As insects evolve to become resistant to insecticides, finding new sources for the pesticides will be an ongoing challenge, researchers at the Laboratory of Toxicology at the University of Leuven in Belgium said.
Sea anemone venom harbors several toxins that are potential candidates for effective insecticides, they said.
"Are toxins friend or foe? The more we understand these toxins, they are more friend, and less foe," researcher Jan Tytgat said.
"Toxicology shows us how to exploit Mother Nature's biodiversity for better and healthier living."
Tytgat and colleagues extracted venom from the sea anemone, Anthopleura elegantissima, and purified three main toxins to study their structure, functional role and mechanisms of action.

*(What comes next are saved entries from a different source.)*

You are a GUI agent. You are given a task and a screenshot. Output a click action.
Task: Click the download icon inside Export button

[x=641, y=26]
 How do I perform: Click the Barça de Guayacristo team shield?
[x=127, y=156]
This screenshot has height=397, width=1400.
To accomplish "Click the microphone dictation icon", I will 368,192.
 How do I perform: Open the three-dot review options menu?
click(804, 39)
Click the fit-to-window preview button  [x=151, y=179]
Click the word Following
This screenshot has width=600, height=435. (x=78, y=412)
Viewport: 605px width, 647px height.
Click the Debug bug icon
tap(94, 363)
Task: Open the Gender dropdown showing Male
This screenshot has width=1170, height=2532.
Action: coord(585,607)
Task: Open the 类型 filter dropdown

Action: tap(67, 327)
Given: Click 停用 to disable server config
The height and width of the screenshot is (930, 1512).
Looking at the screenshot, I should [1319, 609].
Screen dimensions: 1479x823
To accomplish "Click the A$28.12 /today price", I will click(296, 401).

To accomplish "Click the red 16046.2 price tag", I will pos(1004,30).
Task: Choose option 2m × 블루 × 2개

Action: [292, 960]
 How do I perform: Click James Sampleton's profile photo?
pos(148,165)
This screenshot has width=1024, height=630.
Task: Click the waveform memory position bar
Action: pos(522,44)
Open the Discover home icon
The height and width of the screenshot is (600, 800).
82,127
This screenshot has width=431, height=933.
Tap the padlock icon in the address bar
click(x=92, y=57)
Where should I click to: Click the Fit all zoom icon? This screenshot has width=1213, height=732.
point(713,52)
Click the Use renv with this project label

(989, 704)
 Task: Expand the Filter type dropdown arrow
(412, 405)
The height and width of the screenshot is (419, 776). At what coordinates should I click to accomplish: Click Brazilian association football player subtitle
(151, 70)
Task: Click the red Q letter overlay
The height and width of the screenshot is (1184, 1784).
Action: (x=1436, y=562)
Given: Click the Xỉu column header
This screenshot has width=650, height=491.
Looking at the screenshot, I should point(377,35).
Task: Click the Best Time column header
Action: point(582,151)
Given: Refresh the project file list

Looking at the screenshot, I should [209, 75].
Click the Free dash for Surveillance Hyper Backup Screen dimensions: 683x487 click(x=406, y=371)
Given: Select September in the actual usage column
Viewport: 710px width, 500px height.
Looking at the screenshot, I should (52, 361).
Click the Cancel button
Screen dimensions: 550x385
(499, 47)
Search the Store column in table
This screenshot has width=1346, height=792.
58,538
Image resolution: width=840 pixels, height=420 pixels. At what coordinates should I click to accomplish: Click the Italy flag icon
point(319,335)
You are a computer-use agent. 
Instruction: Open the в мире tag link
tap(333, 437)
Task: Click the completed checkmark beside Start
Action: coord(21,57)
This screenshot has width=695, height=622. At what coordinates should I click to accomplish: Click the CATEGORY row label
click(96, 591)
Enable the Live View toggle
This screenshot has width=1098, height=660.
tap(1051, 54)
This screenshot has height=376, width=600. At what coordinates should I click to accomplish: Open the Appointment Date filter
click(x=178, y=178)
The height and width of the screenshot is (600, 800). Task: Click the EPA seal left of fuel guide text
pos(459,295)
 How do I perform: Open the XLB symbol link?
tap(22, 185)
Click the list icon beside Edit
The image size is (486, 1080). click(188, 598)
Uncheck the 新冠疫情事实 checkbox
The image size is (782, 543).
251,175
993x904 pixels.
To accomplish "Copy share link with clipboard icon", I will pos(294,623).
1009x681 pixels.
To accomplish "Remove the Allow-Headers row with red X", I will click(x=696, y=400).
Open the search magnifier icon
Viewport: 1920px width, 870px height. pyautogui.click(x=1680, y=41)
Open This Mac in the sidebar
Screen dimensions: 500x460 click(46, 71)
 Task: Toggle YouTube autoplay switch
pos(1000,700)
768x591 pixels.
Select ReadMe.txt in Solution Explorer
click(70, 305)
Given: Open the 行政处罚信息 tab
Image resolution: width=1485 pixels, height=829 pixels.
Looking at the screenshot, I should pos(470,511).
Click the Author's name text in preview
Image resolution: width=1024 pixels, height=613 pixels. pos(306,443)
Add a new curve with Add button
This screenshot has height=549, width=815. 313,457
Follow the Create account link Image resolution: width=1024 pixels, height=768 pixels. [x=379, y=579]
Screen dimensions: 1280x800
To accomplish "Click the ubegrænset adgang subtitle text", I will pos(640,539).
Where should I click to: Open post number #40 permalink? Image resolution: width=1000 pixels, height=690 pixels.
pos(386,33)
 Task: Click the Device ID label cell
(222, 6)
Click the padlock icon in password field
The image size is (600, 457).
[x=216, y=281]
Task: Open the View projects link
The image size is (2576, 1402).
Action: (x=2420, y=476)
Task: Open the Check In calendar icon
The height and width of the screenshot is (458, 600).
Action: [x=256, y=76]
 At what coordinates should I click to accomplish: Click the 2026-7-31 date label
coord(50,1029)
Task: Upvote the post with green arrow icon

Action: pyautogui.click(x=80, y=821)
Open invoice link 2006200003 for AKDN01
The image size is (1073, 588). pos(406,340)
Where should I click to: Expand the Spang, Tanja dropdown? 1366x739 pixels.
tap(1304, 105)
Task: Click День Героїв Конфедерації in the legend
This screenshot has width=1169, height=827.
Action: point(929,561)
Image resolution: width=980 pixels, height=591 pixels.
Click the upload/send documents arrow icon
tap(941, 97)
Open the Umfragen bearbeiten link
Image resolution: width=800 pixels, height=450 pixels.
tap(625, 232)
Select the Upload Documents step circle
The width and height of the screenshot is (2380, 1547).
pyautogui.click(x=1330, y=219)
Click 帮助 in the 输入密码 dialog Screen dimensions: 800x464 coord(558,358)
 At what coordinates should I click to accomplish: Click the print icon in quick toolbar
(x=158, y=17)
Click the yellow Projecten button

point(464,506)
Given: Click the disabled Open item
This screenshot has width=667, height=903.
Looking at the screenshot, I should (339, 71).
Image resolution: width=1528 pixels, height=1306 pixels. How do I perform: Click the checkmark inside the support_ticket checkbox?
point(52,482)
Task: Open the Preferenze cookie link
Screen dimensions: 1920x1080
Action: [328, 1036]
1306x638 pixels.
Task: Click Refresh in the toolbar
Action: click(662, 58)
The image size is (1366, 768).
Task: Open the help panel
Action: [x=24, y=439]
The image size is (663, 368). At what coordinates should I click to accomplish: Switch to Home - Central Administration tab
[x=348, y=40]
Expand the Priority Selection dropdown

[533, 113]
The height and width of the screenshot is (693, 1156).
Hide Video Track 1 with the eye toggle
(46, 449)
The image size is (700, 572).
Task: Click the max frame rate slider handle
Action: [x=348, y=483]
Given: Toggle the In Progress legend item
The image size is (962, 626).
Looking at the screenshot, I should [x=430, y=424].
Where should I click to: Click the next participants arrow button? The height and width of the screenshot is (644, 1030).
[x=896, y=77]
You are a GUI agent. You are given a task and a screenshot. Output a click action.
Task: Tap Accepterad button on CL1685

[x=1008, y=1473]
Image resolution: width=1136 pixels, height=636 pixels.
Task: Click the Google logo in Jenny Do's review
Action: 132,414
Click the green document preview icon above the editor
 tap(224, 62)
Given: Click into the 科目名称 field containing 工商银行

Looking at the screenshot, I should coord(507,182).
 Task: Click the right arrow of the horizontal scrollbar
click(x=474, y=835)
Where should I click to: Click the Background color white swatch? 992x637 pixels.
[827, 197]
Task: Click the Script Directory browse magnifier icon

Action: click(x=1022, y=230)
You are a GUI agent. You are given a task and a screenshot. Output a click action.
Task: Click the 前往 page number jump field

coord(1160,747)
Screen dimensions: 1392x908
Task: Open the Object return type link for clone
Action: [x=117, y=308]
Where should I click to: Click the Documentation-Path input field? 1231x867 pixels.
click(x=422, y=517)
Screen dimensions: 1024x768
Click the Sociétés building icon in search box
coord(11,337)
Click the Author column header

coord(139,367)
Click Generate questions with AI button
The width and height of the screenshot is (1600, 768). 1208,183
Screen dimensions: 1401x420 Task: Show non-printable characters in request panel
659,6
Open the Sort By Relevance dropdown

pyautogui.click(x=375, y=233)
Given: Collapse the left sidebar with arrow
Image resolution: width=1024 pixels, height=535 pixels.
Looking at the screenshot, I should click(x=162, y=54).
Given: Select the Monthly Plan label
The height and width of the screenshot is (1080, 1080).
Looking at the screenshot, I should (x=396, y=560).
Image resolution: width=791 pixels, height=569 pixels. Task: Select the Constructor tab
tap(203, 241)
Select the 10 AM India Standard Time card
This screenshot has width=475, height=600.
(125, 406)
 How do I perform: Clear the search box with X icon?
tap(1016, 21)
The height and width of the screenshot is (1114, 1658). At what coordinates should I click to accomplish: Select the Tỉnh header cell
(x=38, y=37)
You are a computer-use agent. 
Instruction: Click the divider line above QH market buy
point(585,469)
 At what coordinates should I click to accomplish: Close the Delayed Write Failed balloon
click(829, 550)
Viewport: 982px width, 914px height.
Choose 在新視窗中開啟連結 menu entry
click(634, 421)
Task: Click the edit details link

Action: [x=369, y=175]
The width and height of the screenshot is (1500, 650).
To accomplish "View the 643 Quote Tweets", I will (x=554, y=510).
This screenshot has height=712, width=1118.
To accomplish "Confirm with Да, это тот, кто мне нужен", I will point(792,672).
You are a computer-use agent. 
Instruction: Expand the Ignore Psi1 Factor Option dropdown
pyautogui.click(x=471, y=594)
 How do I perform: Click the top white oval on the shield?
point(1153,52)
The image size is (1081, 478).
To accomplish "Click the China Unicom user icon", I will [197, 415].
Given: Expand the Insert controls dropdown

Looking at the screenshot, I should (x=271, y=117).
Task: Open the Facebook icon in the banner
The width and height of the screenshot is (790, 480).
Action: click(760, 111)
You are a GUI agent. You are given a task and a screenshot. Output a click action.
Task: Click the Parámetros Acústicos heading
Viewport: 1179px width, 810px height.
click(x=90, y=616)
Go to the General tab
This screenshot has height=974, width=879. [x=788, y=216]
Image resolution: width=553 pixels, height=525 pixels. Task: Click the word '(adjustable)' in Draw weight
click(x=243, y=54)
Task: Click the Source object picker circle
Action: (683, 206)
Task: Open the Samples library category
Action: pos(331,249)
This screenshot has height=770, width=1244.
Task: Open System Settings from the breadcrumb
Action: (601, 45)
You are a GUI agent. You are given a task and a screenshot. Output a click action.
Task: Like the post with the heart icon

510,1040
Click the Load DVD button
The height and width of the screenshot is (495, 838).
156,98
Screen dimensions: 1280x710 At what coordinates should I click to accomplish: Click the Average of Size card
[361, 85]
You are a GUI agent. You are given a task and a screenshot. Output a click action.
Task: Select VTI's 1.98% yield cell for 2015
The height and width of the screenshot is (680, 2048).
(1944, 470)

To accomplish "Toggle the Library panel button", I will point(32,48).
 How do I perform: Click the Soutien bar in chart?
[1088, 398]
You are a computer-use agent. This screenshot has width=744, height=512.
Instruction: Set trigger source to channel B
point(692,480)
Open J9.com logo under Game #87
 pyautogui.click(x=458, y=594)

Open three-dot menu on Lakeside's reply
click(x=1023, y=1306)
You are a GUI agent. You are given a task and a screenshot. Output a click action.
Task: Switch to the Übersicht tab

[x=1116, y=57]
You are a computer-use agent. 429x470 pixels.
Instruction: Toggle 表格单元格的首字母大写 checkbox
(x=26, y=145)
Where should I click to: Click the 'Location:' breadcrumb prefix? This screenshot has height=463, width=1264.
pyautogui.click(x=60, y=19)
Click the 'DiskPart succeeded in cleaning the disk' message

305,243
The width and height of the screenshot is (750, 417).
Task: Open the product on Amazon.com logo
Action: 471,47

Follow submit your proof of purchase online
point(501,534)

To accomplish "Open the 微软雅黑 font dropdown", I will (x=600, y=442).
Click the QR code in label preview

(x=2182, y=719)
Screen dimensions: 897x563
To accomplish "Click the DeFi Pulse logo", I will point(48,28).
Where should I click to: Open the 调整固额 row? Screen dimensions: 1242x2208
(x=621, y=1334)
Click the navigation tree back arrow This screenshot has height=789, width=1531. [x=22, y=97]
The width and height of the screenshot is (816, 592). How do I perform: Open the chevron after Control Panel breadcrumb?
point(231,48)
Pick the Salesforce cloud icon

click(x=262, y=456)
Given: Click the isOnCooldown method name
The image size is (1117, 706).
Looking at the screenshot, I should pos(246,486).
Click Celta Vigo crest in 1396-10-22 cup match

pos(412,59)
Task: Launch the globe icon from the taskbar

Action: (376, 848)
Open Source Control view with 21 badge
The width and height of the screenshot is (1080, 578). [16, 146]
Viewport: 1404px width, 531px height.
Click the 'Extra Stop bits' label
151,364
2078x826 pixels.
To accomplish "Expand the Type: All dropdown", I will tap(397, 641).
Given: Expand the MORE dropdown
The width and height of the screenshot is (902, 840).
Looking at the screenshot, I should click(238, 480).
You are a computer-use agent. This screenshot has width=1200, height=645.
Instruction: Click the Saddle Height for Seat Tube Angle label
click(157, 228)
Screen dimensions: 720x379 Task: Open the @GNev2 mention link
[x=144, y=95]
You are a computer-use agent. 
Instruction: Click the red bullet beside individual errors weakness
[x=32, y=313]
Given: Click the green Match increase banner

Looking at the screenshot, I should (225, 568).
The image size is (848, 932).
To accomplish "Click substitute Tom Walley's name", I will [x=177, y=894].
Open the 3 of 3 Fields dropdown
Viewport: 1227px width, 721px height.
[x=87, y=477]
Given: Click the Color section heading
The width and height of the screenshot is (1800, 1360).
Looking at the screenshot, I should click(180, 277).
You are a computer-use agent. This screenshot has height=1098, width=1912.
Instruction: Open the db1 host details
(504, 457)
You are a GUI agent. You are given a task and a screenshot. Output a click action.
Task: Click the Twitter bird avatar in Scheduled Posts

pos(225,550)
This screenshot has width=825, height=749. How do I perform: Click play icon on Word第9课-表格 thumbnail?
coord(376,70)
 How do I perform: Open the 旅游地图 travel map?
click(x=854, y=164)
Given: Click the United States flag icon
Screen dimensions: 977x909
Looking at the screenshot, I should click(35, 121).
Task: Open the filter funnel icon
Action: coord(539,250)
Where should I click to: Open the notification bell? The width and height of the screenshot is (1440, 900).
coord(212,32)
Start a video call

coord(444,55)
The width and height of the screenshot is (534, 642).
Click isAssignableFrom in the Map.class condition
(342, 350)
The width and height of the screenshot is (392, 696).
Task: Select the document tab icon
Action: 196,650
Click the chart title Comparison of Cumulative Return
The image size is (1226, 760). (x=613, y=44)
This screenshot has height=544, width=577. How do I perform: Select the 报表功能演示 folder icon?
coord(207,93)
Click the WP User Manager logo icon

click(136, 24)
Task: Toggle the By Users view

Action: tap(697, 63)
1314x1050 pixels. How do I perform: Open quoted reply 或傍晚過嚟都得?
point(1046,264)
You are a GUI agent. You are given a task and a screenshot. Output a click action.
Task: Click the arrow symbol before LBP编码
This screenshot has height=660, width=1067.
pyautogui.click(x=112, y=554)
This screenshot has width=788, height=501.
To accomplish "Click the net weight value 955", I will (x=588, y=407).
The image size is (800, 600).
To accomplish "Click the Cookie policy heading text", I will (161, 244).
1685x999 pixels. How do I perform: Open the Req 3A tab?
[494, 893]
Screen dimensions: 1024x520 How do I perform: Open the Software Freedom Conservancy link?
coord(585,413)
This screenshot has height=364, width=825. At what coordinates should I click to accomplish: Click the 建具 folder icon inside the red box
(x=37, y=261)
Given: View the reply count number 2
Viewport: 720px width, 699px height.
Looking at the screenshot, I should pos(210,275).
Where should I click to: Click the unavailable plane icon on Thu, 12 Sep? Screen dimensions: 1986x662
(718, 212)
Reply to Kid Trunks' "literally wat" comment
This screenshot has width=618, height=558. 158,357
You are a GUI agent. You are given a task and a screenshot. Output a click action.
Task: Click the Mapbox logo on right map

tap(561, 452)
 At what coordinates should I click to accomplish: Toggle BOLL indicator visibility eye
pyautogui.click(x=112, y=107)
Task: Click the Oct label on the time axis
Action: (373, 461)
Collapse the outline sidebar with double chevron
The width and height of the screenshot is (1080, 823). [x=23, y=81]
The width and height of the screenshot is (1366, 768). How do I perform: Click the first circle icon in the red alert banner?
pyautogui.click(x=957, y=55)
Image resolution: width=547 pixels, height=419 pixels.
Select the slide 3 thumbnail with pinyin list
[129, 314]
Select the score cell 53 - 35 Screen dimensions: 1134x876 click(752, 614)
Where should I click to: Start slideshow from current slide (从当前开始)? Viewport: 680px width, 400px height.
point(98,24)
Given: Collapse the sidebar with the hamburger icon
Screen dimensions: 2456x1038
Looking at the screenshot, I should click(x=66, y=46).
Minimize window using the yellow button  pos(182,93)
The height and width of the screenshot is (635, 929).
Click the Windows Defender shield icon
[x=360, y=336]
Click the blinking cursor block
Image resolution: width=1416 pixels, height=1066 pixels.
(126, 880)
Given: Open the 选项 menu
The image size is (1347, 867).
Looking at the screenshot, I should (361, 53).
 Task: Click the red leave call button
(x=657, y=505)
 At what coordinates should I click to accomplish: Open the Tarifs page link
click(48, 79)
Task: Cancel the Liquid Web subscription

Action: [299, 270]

The toxins were found to contain compounds that could lead not only to new insecticides but possibly new treatments for human diseases.
Since these toxins disable ion channels that mediate pain and inflammation, the researches said, they could also spur drug development aimed at pain, cardiac disorders, epilepsy and seizure disorders, and immunological diseases such as multiple sclerosis.
"Because these toxins are aimed at important ion channels present not only in insect cells, they form the leading edge of our new biotechnology," Tytgat said.
The finding were reported in the journal of the Federation of American Societies for Experimental Biology.